Tuesday, August 14, 2012

Ways to perform your IT production support work better

 This post is all about sharing a few tips and work principles I have applied in multiple production support teams in onshore & offshore.

 This article will provide you ways to improve your production support skills which may help you better enjoy your IT support job and ultimately become a production support guru.

Everybody involved in production support know this job can be difficult; 7/24 pager support, multiple incidents and bug fixes to deal with on a regular basis, pressure from the client and the management team to resolve production problems as fast as possible and prevent re occurrences. On top of your day to day work, you also have to take care of multiple application deployments, install support  driven by multiple IT delivery teams.

Production support : Main actors

Actor 1: IT Client

- Primary focus on customers and business growth
- Owner of the IT platform
- Maintain a work force of business,Delivery, QA and support team
  
Actor 2: IT Support team


- Resposible of the IT client PROD environment.
- IT delivery support
- Resposible for production support issues and SLA.

Actor 3 : IT Delivery Team

- Responsible to project delivery and implementation as per the requirement.
- Post implementation support.


1#  Proper balance and professionalism between these 3 actors is key for any successful IT production environment.


My first recommendation is regardless how good you are from a technical perspective, you will be unable to succeed as a great production support leader if you fail to proper balance and professionalism between other two actors IT Client and IT delivery team..

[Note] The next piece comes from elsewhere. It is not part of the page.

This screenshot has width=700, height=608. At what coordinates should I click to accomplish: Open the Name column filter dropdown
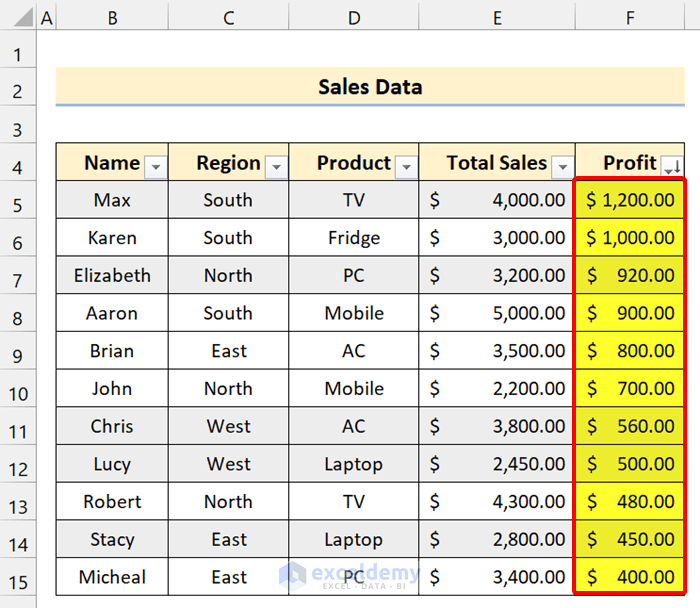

You have to realize that you are providing a service to your client who is the owner and master of the IT production environment. You are expected to ensure the availability of the critical  production systems and address known and future problems to come. Stay away from damaging attitudes such as a false impression that you are the actual owner or getting frustrated at your client for lack of understanding of a problem etc. Your job is to get all the facts right and provide good recommendations to your clients so they can make the right decisions. Over time, a solid trust will be established between you and other two actors.

Building a strong relationship with the IT delivery team is also very important. The delivery team, which includes IT architects, project managers and technical resources, is seen as the team of experts responsible to build and enhance the production environments via their established project delivery model.

As a production support individual, you have to build your credibility and stay away from negative and non-professional attitude. Building credibility means hard work, proper gathering of facts, technical & root cause analysis, showing interest in learning a new solution etc. Ultimately, you will be able to work and provide consultation for both teams. 

2#  Each production support issues is learning opportunities

One of the great things about production support is the multiple learning opportunities you are exposed to. You may have realized that after each production outage you achieved at least one the following goals:

  • You gained new technical knowledge from a new problem type
  • You increased your knowledge and experience on a known situation
  • You increased your visibility and trust with your operation client
  • You were able to share your existing knowledge with other team members allowing them to succeed and resolve the problem
Recurring problems, incidents or preventive work still offer you opportunities to gather more technical facts, pinpoint the root cause or come up with recommendations to develop a permanent resolution.

The bottom line is that the more incidents you are involved with, the better. It is OK if you are not comfortable yet to take an active role in the incident recovery but please ensure that you are present so you can at least gain experience and knowledge from your other more experienced team members.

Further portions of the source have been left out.